*What the task requires:* Update the news text below, starting with "And that’s, I" and going on through "indigenous residential schools.", with "climate wars" replaced by "climate debate".

*Text under study:*
::::

Here’s what Archer told Radio National:
Ending the climate wars is really the perspective I am approaching this subject from.
The election has shown us, among many things, that this is an issue that is important to Australians. We are facing many threats as a result of climate change. But for me, and as a Tasmanian, I can also see there are a lot of opportunities.
And that’s, I think, a core equity of the Liberal Party… is to look at, what are the opportunities? I think this presents something we can look at and consider going forward.
When we were in government we were looking to exceed the targets we had set. I think that’s acceptable.
I think we can fixate on the number. And that’s part of the climate wars, if you like. Does it not go far enough? All those things. But I think we need to shift that conversation to taking some action.
Several high-profile politicians are about to do the morning media rounds ahead of today’s parliamentary sitting.
Before we get into that, here’s what’s making headlines overseas.
Pope Francis has issued a historic apology for the Catholic Church’s cooperation with Canada’s “catastrophic” policy of indigenous residential schools.
The religious leader says the forced assimilation of Native peoples into Christian society during the 19th and 20th centuries destroyed their cultures, severed families and marginalised generations.
“I am deeply sorry,” Francis said to applause from school survivors and community members gathered at a former residential school south of Edmonton, Alberta.
More background is available here.
Staying in North America, and the United States State Department says Deputy Secretary of State Wendy Sherman will soon visit Solomon Islands.

::::

*Material supplied:*

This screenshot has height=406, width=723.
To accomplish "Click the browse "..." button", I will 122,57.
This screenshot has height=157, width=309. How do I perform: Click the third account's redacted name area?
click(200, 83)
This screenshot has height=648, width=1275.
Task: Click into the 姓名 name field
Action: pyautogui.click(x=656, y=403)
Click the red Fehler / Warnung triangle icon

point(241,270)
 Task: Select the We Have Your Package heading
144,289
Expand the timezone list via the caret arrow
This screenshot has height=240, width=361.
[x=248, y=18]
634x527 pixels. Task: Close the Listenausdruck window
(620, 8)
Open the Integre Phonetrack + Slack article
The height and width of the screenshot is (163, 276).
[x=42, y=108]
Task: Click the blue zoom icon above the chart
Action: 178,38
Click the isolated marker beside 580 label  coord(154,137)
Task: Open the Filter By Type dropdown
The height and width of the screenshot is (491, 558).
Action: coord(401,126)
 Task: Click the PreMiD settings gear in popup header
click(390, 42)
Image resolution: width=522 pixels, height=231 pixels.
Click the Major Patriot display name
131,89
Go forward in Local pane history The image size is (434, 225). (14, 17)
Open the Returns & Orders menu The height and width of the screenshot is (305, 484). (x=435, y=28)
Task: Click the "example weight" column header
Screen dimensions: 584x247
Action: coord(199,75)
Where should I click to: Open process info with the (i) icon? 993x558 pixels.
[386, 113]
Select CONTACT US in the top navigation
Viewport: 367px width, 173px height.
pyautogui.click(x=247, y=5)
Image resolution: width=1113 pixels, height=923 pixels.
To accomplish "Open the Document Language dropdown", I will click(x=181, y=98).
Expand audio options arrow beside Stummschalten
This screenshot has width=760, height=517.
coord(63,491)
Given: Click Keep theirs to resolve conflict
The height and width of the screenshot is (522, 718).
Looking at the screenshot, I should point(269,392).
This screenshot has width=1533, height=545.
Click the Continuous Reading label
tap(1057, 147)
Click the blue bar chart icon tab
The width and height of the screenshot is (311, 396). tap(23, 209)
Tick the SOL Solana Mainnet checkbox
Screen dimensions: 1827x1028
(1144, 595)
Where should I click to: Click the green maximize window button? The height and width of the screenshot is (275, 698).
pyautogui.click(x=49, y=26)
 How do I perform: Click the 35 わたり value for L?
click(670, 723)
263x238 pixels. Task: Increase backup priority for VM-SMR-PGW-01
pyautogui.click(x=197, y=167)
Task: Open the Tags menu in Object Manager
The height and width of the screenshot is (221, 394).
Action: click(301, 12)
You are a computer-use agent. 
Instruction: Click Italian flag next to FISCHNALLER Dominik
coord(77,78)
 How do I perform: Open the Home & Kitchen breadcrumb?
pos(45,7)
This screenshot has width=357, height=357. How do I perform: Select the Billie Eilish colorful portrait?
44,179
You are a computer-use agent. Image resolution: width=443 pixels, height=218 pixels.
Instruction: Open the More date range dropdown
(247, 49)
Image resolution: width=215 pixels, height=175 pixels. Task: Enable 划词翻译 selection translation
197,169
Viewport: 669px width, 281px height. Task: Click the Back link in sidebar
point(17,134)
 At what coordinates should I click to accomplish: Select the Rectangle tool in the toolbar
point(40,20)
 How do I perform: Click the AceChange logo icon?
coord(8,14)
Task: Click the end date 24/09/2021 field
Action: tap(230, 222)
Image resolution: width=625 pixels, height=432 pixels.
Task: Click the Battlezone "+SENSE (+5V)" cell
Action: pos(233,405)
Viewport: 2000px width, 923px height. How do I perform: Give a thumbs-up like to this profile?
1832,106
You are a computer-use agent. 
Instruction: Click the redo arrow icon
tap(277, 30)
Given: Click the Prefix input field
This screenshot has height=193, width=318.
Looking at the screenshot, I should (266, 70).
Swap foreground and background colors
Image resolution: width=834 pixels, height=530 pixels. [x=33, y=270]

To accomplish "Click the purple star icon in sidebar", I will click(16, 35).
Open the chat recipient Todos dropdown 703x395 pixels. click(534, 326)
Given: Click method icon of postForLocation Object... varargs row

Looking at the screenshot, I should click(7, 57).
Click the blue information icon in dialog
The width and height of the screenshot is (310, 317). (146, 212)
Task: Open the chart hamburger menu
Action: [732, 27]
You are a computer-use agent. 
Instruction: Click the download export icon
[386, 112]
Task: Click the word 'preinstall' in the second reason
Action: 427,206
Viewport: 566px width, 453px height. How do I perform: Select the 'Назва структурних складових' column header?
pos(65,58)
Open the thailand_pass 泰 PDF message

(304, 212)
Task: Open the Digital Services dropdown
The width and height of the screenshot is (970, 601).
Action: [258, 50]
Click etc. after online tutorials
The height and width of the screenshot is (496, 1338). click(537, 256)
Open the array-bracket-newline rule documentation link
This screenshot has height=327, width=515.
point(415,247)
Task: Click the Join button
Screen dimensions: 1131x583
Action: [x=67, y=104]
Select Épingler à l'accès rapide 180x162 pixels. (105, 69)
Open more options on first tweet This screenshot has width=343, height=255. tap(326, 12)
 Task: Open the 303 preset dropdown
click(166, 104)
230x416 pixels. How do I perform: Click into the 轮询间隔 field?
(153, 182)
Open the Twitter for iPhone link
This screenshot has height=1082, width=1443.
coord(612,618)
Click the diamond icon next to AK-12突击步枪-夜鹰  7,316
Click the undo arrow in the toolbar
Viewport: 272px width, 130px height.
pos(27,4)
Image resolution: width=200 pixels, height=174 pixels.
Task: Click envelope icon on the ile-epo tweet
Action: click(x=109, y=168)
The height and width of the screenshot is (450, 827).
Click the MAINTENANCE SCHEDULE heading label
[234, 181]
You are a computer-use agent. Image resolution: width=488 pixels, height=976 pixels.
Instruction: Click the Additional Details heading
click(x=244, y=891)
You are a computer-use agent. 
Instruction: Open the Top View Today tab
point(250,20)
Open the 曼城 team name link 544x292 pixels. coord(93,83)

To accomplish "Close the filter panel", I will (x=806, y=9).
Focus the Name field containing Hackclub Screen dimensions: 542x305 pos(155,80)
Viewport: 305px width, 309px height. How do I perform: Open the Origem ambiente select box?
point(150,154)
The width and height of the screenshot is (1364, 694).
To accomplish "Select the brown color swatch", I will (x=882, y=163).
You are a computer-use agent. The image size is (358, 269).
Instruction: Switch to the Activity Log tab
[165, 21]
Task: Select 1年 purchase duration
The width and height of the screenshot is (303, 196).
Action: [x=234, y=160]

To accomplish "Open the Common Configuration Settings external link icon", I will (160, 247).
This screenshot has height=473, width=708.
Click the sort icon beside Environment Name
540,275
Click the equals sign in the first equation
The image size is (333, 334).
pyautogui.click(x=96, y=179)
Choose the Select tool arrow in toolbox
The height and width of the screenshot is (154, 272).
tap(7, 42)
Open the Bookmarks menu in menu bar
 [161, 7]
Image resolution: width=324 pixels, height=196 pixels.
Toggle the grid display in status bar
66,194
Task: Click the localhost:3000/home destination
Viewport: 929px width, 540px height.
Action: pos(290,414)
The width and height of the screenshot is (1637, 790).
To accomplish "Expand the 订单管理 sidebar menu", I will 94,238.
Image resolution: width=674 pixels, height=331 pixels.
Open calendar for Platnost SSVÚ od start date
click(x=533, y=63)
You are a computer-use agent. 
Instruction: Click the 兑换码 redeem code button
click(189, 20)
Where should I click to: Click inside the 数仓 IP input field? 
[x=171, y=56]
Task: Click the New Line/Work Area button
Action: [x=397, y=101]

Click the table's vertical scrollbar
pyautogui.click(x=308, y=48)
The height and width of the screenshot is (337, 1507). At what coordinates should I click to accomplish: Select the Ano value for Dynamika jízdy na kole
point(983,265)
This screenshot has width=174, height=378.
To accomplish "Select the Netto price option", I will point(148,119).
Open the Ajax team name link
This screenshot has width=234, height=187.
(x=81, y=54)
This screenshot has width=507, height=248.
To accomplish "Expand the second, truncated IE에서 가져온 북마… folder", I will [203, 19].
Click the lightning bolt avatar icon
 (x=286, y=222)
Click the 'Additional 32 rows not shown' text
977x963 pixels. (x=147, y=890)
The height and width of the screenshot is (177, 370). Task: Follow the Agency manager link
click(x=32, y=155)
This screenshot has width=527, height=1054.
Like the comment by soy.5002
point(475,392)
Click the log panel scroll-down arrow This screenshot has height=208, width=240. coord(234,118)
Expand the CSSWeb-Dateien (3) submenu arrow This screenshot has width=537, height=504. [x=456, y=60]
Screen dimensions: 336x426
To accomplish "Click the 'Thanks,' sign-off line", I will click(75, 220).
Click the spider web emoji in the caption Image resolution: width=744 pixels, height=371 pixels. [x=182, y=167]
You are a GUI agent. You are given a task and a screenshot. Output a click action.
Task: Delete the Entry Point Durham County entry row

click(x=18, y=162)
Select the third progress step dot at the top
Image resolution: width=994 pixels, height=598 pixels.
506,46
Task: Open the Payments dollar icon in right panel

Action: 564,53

::::

*Response below:*
And that’s, I think, a core equity of the Liberal Party… is to look at, what are the opportunities? I think this presents something we can look at and consider going forward.
When we were in government we were looking to exceed the targets we had set. I think that’s acceptable.
I think we can fixate on the number. And that’s part of the climate debate, if you like. Does it not go far enough? All those things. But I think we need to shift that conversation to taking some action.
Several high-profile politicians are about to do the morning media rounds ahead of today’s parliamentary sitting.
Before we get into that, here’s what’s making headlines overseas.
Pope Francis has issued a historic apology for the Catholic Church’s cooperation with Canada’s “catastrophic” policy of indigenous residential schools.